Amy Hsieh, a Phd student in George Washington University, gave a brief talk about the development of civil society in Taiwan. She made several excellent point that I would like to share here. She said the rise of civil activist group in Taiwan took place in 1970s. Some groups emerged to urge for political rights, institutional reform, and environmental protection. However, the civil groups in Taiwan is still nascent comparing to the West. They usually lack private funding and therefore depend on government funding. This brings up the potential risk that these group's might lose their independent voice. Civil groups are usually operated by small group of activists. They are not well-organized, short of human resource and material resource, and very limited in sponsoring large scale events.
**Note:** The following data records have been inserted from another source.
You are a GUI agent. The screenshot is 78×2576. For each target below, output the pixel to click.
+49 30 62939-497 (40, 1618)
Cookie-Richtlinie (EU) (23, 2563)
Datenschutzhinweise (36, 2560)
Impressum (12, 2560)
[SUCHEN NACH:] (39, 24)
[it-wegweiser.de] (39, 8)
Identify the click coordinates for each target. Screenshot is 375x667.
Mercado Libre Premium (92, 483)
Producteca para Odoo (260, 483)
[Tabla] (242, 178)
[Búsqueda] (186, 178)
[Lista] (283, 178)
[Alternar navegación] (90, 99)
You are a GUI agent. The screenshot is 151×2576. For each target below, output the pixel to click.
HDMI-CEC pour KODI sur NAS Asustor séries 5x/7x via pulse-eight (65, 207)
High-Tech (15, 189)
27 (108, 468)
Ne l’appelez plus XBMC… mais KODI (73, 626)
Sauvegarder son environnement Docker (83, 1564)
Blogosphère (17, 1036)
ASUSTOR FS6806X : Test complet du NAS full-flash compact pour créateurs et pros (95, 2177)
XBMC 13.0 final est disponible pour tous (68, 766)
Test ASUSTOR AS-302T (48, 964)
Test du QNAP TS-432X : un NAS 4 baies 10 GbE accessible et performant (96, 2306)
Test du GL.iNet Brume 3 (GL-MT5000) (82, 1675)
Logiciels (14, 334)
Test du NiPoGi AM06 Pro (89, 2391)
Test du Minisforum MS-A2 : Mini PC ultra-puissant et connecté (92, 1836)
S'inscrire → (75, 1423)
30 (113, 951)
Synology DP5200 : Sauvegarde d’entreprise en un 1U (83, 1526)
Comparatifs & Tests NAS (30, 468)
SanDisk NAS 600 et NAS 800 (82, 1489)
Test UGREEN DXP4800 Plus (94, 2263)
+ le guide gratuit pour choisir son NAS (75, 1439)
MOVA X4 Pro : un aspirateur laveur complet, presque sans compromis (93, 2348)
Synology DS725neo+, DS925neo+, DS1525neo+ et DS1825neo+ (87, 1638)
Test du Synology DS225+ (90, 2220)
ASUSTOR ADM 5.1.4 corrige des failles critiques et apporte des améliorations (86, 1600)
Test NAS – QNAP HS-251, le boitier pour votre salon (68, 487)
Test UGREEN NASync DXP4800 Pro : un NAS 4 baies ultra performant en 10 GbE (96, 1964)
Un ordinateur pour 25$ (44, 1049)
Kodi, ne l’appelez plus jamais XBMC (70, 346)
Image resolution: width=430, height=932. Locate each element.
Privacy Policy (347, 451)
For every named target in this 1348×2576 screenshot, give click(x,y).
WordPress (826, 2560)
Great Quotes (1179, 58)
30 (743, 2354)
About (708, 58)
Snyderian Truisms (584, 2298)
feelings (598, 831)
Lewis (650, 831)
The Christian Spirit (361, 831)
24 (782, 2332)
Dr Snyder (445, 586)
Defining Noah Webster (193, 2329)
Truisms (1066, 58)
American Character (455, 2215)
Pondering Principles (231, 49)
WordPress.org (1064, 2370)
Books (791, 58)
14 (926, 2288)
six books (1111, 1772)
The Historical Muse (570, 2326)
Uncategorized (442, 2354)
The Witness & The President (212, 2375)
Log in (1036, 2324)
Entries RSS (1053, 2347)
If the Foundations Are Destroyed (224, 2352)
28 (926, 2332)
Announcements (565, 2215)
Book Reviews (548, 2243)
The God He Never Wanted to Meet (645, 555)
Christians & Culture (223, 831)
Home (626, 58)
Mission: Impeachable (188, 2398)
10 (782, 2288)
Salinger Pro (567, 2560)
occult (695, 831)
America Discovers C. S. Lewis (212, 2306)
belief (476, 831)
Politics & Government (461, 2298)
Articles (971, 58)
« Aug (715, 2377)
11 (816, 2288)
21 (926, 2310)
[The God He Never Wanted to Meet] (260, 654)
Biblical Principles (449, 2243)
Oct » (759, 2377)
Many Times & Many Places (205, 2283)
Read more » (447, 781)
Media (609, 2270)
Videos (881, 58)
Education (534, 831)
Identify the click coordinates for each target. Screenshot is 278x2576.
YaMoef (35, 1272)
Taiwan society, as Amy pointed out, rarely has associational relationship embedded in citizen's daily life. This is a good observation of civil society in Taiwan. The most powerful associational organizations in Taiwan are usually religious groups. They deeply infiltrate people's daily life and constitute the basic network of citizens. However, these groups will not contribute to policy debate. They will not comment on government policy like environmental policy, development policy, women right, domestic violence, children education..etc, where as in the West, people usually participate civil groups that would try to impact government policy decision or implementation. They become member of those groups when they are young, they donate, and sometimes participate in the activities initiated by those groups.

The development of Taiwan's civil society needs time and money. It is a problem that a bottom up civil society group is yet to be seen to push political agenda. From my point of view, the interests groups, especially those controlled by industry and corporation, are having effect on government policy and legislature.

Another point presented in the forum I found worth discussing is that democratic institution serves a very important mechanism to coordinate political contention in Taiwan politics. Those who want to push for de facto independence or unification, who took small part in KMT or DPP, have to fulfill their political ideal through a set of democratic rule. In present time, both of those people cannot get majority of Taiwanese to support their political ideal. This is why no party ever push for referendum concerning Taiwan's future. At least up to this year, the majority of Taiwanese still cannot make final decision.

Domestic politic in Taiwan is contentious just like many democracies. In many way, Taiwan shows traits of majoritarian system with centralized unitary government. Eight years of DPP rule turned Taiwan into bi-partisan competition. DPP and KMT has been fighting for simple majority in every election and legislation. The competition is not entirely pleasant process. It often involves perpetrated tactics and sometimes even violence. I would not say that is the democracy I expected. But democracy does have a coordination effect on political conflict.

Most importantly, both parties agree with democratic rule and are willing to play by the rule. For example, there are criticism on Ma's excessive use of policy force to protect Association for Relations Across the Taiwan Straits Chairman Chen Yun-Lin during his visit. The political contention never stopped throughout his visit. However, DPP leader urged people to vote Ma out of the game to present their dissatisfaction instead of rallying violent protests. This shows people respect democratic value. And democratic institution does have power to constrain and settle down political issues. This is rather valuable in Taiwan politics. Taiwan has gone through authoritarian control when party competition and freedom of speech were denied. The political development over the past 20 years in Taiwan is remarkable. And I believe it is a good system that fits Taiwan's political contention.